At Bogor, the three met with Sukarno who was unhappy with the security and with Amirmachmud's insistence that everything was secure. Sukarno then began discussing options with the three Generals before finally Sukarno then began discussing options with Basuki, Jusuf, and Amirmachmud before finally asking them how he can take care of the situation. Basuki and Jusuf were silent, but Amirmachmud suggested that Sukarno give Suharto some powers and govern Indonesia with him so that everything could be secured. The meeting then disbanded as Sukarno began preparing a Presidential Decree.

It was dusk when the Decree that would become Supersemar was finally prepared and awaiting Sukarno's signature. Sukarno had some last minute doubts but Jusuf, together with the two Generals and Sukarno's inner circle in the Cabinet who had also made the trip to Bogor encouraged him to sign. Sukarno finally signed the letter. As the most senior out of the three Generals, Basuki was entrusted with the letter and ordered to pass it on to Suharto. That night, the three Generals immediately went to the Kostrad Headquarters and Basuki handed the letter to Suharto.

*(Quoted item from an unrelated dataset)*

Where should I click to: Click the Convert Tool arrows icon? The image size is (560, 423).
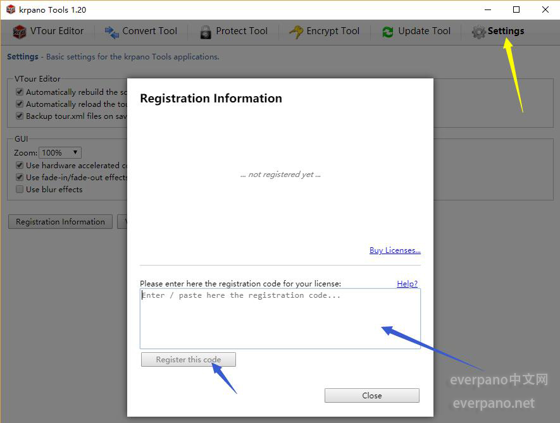click(112, 32)
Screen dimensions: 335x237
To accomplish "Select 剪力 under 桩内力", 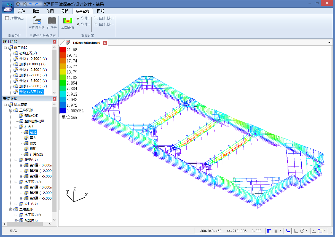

There was controversy over Basuki's role in Supersemar. One account states that four generals had gone to Bogor, the fourth general being Maraden Panggabean. This account stated that together with Panggabean, Basuki held Sukarno at gun point and forced him to sign a pre-prepared Supersemar which Jusuf had carried with him inside a pink folder

On 13 March, Sukarno summoned Basuki, Jusuf, and Amirmachmud. Sukarno was angry that Suharto had banned the PKI and told the three Generals that Supersemar did not contain such instructions. Sukarno then ordered that a letter be produced to clarify the contents of Supersemar but nothing ever came up apart from the copies that former Cuban Ambassador, AM Hanafi collected.

==New Order==
The handing of Supersemar gave Suharto de facto executive powers, and he soon began establishing a Cabinet more favorable to him. Basuki served as Minister of Home Affairs, starting with Suharto's first Cabinet in March 1966 to the one which he named in June 1968 when he was officially the president.

==Death==
Basuki died on 8 January 1969 while still holding his office as Minister of Home Affairs. He was replaced by Amir Machmud in this position.